* begin Rows *

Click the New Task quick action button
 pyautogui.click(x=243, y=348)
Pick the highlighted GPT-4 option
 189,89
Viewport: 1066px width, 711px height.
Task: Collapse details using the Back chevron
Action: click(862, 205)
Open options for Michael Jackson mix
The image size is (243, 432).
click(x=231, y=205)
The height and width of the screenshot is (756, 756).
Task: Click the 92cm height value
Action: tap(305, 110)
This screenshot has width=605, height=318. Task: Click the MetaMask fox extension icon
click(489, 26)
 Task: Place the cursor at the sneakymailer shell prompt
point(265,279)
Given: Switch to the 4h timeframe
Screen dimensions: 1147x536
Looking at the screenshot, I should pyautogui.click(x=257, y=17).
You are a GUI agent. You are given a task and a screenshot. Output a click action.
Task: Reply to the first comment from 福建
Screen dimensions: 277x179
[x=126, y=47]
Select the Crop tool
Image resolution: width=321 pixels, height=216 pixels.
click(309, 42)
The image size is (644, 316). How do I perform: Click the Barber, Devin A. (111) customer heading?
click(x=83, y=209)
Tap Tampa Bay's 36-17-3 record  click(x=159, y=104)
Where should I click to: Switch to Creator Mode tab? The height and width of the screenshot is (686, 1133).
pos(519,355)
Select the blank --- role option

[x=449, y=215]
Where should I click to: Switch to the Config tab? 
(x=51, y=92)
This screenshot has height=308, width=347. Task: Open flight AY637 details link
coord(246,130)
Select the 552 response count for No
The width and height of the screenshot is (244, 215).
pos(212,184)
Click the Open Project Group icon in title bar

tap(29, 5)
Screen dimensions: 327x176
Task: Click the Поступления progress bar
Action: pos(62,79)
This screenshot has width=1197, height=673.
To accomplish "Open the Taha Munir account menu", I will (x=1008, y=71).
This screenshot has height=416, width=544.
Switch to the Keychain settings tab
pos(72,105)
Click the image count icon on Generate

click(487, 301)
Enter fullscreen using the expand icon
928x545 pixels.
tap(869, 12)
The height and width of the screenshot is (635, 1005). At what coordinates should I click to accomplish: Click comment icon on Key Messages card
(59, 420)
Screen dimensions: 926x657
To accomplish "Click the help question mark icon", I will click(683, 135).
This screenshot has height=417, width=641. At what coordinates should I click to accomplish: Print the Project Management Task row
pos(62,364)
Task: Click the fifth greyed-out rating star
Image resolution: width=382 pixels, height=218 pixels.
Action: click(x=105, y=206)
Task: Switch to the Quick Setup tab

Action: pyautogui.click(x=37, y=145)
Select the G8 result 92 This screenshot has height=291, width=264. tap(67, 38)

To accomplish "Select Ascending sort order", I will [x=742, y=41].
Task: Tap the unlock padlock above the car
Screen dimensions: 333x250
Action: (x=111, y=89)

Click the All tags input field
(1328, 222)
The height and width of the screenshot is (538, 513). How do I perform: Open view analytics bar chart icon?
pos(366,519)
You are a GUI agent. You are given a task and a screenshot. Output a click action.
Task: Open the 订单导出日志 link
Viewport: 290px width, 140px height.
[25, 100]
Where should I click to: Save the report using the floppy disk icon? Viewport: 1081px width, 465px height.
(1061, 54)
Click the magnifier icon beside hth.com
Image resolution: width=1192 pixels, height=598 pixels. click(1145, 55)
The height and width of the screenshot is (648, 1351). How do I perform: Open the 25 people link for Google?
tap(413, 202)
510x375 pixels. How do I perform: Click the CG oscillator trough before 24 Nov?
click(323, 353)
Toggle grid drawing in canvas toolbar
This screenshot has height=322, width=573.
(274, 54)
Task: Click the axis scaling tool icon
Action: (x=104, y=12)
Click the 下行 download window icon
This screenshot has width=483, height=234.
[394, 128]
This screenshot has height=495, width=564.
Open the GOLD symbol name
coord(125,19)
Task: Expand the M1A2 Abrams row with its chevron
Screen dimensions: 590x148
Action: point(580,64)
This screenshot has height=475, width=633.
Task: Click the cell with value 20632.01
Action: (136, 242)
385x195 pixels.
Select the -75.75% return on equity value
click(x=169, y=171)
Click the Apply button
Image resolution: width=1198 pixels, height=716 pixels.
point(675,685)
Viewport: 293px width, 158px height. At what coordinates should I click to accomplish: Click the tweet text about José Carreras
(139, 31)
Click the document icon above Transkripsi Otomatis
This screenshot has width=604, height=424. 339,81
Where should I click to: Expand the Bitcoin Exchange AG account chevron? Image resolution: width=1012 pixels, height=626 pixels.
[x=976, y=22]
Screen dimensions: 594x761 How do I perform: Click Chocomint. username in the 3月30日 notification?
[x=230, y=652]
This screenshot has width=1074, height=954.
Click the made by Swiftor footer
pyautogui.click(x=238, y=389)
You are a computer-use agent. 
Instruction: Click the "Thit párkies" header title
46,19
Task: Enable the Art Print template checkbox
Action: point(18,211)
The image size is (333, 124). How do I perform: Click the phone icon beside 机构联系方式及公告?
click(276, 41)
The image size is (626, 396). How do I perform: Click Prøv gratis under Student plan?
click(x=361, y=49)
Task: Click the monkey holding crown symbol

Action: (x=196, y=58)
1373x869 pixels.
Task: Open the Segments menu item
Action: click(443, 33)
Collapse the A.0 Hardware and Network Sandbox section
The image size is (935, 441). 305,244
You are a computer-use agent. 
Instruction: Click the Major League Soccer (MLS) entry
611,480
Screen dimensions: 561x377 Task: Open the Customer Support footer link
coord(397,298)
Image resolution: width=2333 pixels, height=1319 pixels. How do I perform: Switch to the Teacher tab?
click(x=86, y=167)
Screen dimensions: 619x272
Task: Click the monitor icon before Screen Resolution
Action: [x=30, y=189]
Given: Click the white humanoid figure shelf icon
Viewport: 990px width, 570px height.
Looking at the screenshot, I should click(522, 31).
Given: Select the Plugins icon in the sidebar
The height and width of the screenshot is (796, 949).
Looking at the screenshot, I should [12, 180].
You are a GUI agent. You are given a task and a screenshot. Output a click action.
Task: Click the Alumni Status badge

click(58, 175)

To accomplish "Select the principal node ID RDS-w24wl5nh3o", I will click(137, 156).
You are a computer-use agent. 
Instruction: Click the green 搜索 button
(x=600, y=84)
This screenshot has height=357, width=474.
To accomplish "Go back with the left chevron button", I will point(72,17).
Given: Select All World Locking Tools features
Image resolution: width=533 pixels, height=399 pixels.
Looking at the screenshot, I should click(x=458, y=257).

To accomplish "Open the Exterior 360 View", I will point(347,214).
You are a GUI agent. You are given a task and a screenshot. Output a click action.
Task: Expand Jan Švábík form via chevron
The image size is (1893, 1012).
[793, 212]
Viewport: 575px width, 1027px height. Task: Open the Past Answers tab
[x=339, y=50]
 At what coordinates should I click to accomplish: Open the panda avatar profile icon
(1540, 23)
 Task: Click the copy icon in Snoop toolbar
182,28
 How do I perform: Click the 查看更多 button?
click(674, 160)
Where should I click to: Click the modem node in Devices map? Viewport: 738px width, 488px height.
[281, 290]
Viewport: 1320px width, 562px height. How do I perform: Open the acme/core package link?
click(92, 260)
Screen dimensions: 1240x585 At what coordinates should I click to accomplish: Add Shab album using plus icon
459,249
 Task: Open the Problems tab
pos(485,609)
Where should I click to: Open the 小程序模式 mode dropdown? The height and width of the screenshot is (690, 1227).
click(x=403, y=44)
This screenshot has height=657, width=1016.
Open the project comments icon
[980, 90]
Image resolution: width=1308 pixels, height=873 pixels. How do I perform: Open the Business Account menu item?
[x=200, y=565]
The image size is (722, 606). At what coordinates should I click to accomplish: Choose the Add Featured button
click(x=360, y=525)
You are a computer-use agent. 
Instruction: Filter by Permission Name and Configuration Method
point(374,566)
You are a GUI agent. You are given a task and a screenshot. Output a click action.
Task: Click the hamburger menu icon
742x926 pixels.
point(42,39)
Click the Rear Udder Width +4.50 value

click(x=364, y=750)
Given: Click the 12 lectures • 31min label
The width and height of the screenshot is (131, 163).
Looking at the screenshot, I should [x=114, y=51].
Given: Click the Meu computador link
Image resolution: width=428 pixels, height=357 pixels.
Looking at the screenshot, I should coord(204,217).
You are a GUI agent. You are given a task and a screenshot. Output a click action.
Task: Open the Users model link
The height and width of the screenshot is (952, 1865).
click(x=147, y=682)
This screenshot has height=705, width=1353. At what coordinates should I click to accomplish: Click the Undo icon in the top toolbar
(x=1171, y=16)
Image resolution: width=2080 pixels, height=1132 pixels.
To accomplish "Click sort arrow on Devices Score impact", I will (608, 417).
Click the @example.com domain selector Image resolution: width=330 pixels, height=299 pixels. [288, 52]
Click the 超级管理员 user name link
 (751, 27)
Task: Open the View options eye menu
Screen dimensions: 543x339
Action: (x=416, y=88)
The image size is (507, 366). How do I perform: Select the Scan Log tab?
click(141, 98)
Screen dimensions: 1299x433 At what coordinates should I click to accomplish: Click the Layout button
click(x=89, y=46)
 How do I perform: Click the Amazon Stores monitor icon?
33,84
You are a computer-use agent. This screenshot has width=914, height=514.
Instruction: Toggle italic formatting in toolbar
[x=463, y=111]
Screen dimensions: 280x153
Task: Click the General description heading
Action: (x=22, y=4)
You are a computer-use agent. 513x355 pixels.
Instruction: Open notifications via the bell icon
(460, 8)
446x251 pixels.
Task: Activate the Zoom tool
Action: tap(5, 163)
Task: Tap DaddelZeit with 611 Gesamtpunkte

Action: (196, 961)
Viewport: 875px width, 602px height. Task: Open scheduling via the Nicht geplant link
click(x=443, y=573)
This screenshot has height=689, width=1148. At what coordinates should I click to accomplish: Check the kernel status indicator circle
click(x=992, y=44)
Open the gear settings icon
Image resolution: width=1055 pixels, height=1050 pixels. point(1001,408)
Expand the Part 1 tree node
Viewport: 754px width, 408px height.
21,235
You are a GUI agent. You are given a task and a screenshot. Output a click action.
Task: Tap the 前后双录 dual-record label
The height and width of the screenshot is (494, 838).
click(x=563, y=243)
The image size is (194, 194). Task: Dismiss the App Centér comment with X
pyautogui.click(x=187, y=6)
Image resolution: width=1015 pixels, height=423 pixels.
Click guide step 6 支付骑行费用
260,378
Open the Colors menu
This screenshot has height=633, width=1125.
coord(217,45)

* end Rows *

▸ Problem description
Return, unchanged, the items from the line with "Open the gear settings icon" up to and including the line with "pyautogui.click(x=187, y=6)".

▸ Expected answer
Open the gear settings icon
Image resolution: width=1055 pixels, height=1050 pixels. point(1001,408)
Expand the Part 1 tree node
Viewport: 754px width, 408px height.
21,235
You are a GUI agent. You are given a task and a screenshot. Output a click action.
Task: Tap the 前后双录 dual-record label
The height and width of the screenshot is (494, 838).
click(x=563, y=243)
The image size is (194, 194). Task: Dismiss the App Centér comment with X
pyautogui.click(x=187, y=6)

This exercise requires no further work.